Kedua tangan berkacak di pinggang. Tidak berkata-kata karena sibuk menjejalkan tiga biskuit Khong Guan sekaligus ke dalam mulutnya.
"Maaas," panggil Gulf, matanya menatap sengit Mew. Masih tidak percaya. Hendak memanggil satu-satunya saksi ke dalam ruangan. "Mas Kipliii," panggilnya lagi.
Tidak lama, tukang kebun setia itu datang. Masuk dari pintu belakang, meluncur langsung saat mendengar namanya dipanggil. Apalagi oleh tuan muda kesayangan.
"Enggeh Raden?"
Telunjuk Gulf langsung mengarah ke Mew, "dia nungguin di luar semaleman?" Ia bertanya tanpa basa-basi sedikitpun.
"Saya sudah suruh masuk kok, Raden."
"Tapi?" Gulf menunggu kelanjutannya.
"Tapi nggak mau masuk, katanya di luar aja." Mas Kipli menggaruk tengkuknya, nampaknya merasa bersalah. "Jangan marah ya, Raden. Saya sudah kasih payung kok."
"Payungnya dipake?" Kini, Gulf menghadap ke arah Mew. Suasana dalam ruangan itu sama seperti detektif yang sedang berusaha menguak kebohongan seorang pembunuh berantai.
"Dipake," jawab Mew, mengangguk-angguk.
"Kok masih masuk angin?" heran Gulf.
"Aku kasih ke meong, kasihan dia kebasahan. Nanti sakit."
Entah baginya yang dilakukan Mew itu bodoh atau malah dapat disebut penyayang, yang jelas Gulf hanya dapat tertawa. "Aneh-aneh, malah kamu yang sakit."
Tangannya dilambaikan, sebuah gestur mengusir, menyuruh Kipli untuk meninggalkan ruangan.
"Serius, deh.
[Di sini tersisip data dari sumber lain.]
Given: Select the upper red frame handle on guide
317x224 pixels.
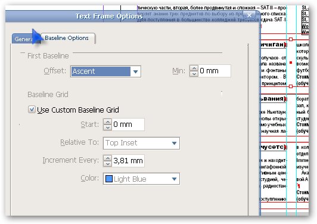Looking at the screenshot, I should [x=291, y=39].
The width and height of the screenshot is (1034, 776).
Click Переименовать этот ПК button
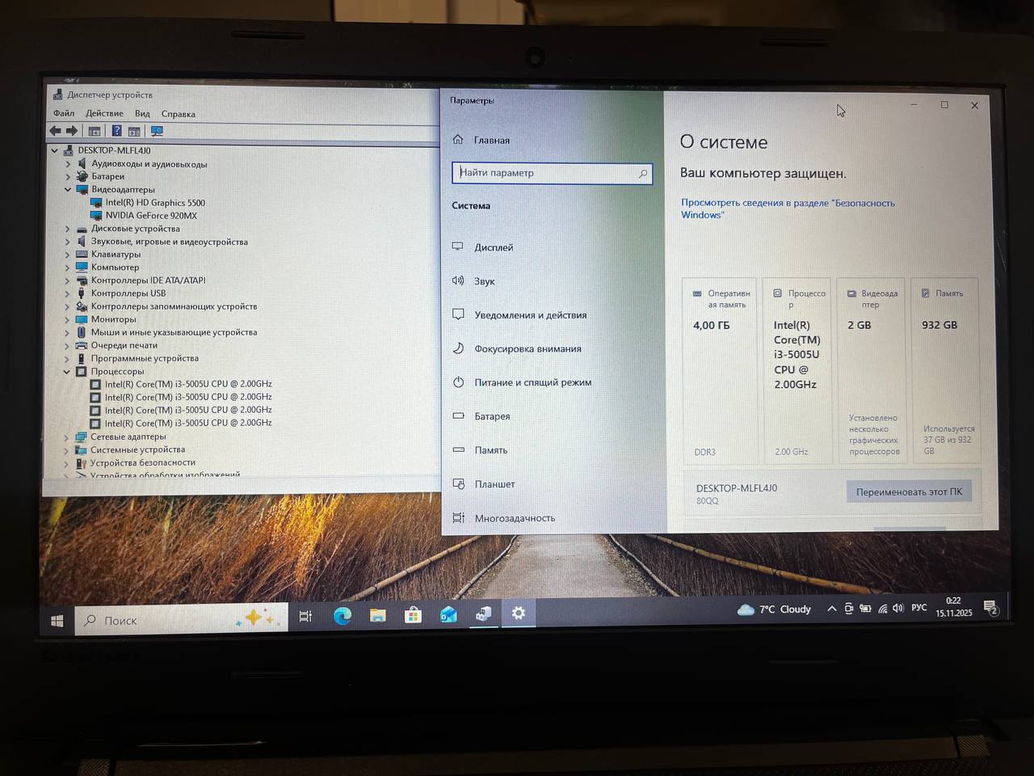[909, 491]
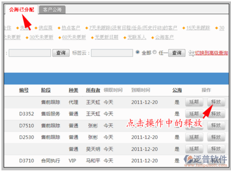Click 释放 in the first row
This screenshot has height=171, width=231.
tap(216, 102)
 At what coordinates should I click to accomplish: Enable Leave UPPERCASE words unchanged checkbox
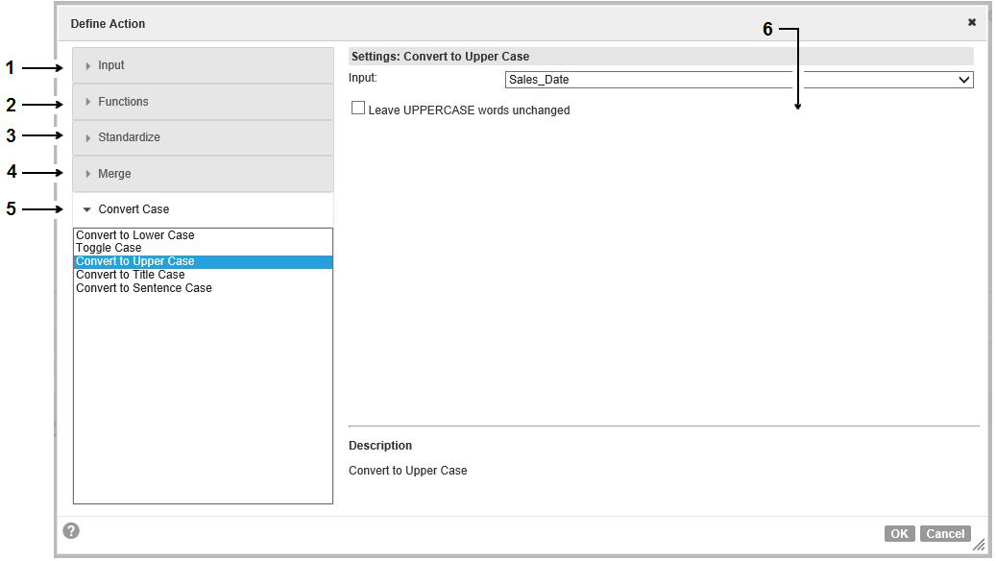[x=358, y=108]
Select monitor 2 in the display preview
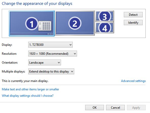Screen dimensions: 150x113 (x=75, y=23)
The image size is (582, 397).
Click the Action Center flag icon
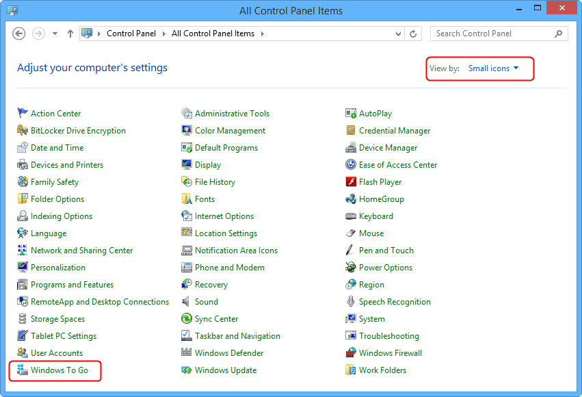23,114
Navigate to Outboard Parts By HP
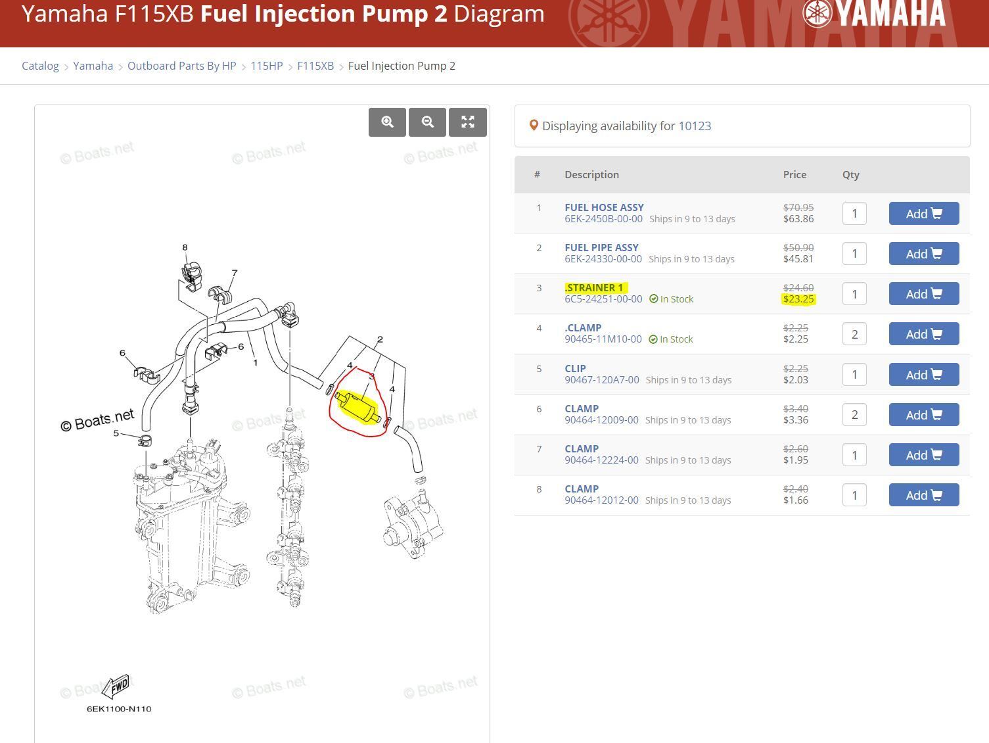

Buat apa sih, bela-belain kehujanan cuma buat manusia yang bahkan ogah-ogahan ngobrol sama kamu?" Mengakhiri kalimatnya dengan kejujuran, membuat Gulf ingin menepuk-nepuk pundaknya sendiri atas keberaniannya.
"Aku mau ngobrol," jawab Mew. "Mau minta maaf juga."
"Ah, kamu aneh deh." Laki-laki ini kembali menjejalkan biskuit ke dalam mulutnya. "Sifatmu berubah terlalu cepat, aku bingung."
Alis yang bertaut, cukup menjadi kode agar Gulf menjelaskan lebih lanjut.
"Yang aku ingat, kemarin kamu marah sama aku loh?" Telapak tangannya langsung diangkat, seperti lampu merah agar Mew tidak memotong penjelasan yang belum selesai.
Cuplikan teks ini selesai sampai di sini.